I am especially interested in this one, because the Holy Spirit has played an important part in my life, and particularly my faith formation and return to the Church. At that moment in Confirmation, when the Holy Spirit descended, I was changed. Truthfully, I had signed up for RCIA as a sort of "Let's go ahead and make all this official, shall we?" gesture, not knowing the affect it would have on me. I went from living a more or less completely secular lifestyle, to becoming weekly involved in a variety of ministries (others' or those I've started myself), evangelizing, listening to the Mass readings every morning, going to Confession regularly and daily Mass at least once a week, deepening my knowledge of the Church and scripture, thirsting deeply for the knowledge of Christ, and finding true love and joy in all of this. The Holy Spirit descended, and I'd like to think, never left (and, I pray to God, He never will).
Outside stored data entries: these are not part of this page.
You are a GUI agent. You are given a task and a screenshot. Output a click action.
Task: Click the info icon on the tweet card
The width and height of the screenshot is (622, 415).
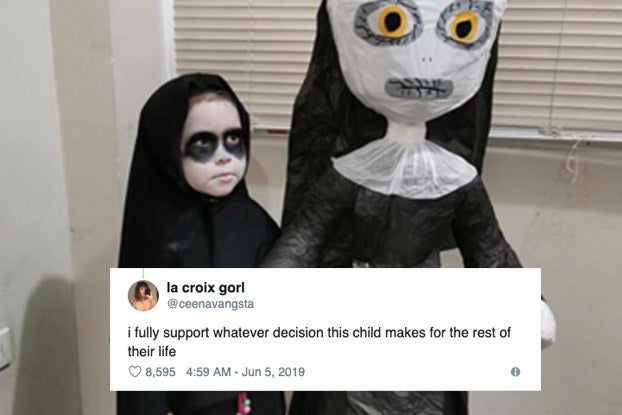[x=515, y=372]
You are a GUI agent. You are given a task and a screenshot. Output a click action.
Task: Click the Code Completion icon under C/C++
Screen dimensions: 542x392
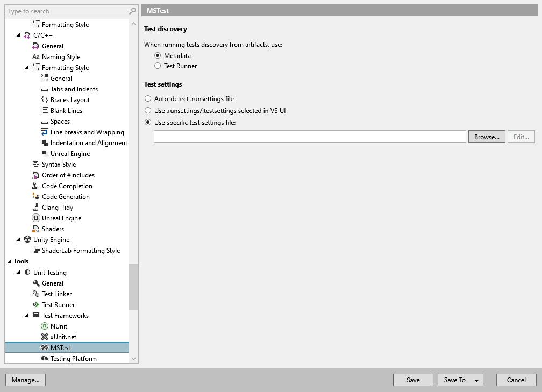(x=37, y=186)
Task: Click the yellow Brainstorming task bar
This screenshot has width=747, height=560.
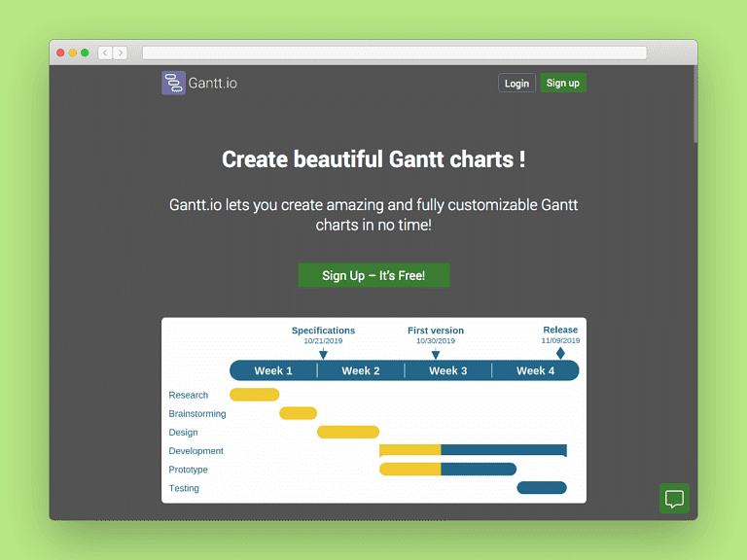Action: (298, 413)
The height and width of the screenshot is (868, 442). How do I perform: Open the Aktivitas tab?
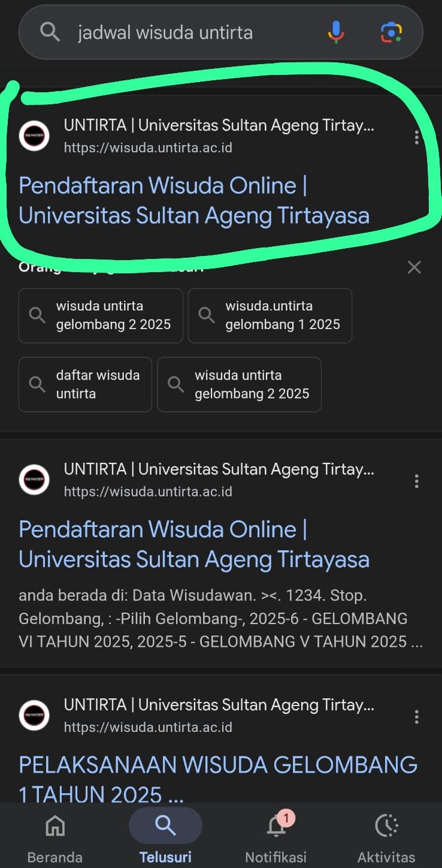tap(386, 836)
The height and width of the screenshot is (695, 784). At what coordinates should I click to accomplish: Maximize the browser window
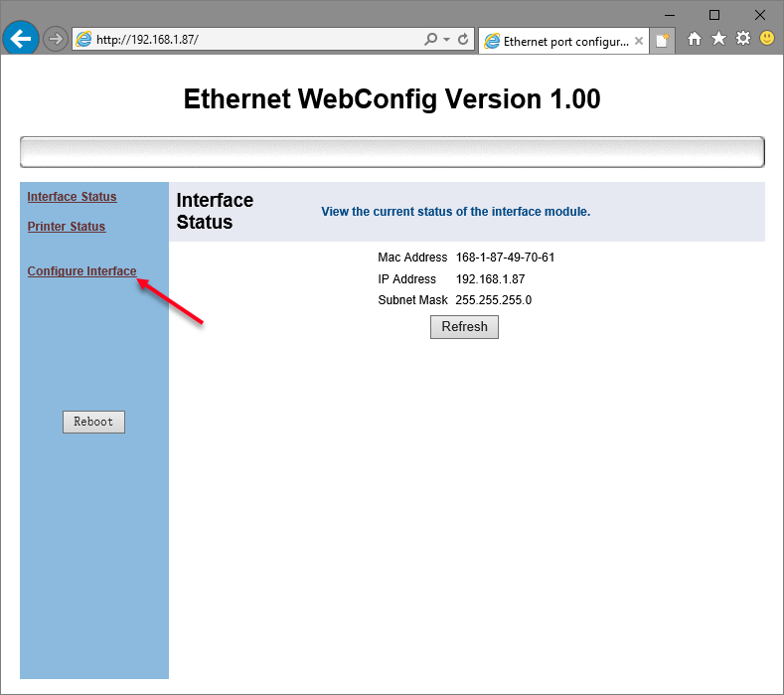pos(714,15)
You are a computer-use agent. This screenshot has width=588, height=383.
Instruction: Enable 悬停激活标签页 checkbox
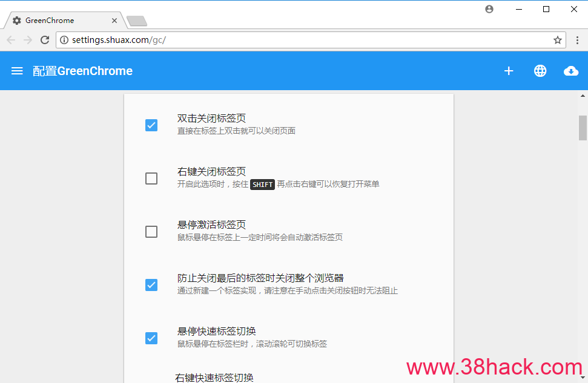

How has the Holy Spirit moved in your life? One of my favorite ways to see the Holy Spirit in action is how we often find the right people in our lives at exactly the right moment, due to no genius of our own. Or perhaps the apartment you needed became available to rent at the right moment; the compassionate words you needed to share with a suffering friend somehow found their way out of your mouth; you took a different way home for no particular reason and avoided an accident. It goes on and on. This is the Holy Spirit. And how nice to think it is the same Spirit that worked through St. Paul and the original apostles as they preached and converted, building the early Church and bringing Christ to the world for the first time. The Holy Spirit has become no weaker or diluted over the ages, which means that if you pray to Him, he will assist you in the same way He did the early Christians, if you allow Him. Take heart in that!
I think in praying this novena I will ask the Holy Spirit to put me in the right time and place, and to be able to say the right things, to better serve God and others. In a way, that is a prayer to be more accepting of God's will, isn't it? To be accepting, to be open, to take what God gives you with love.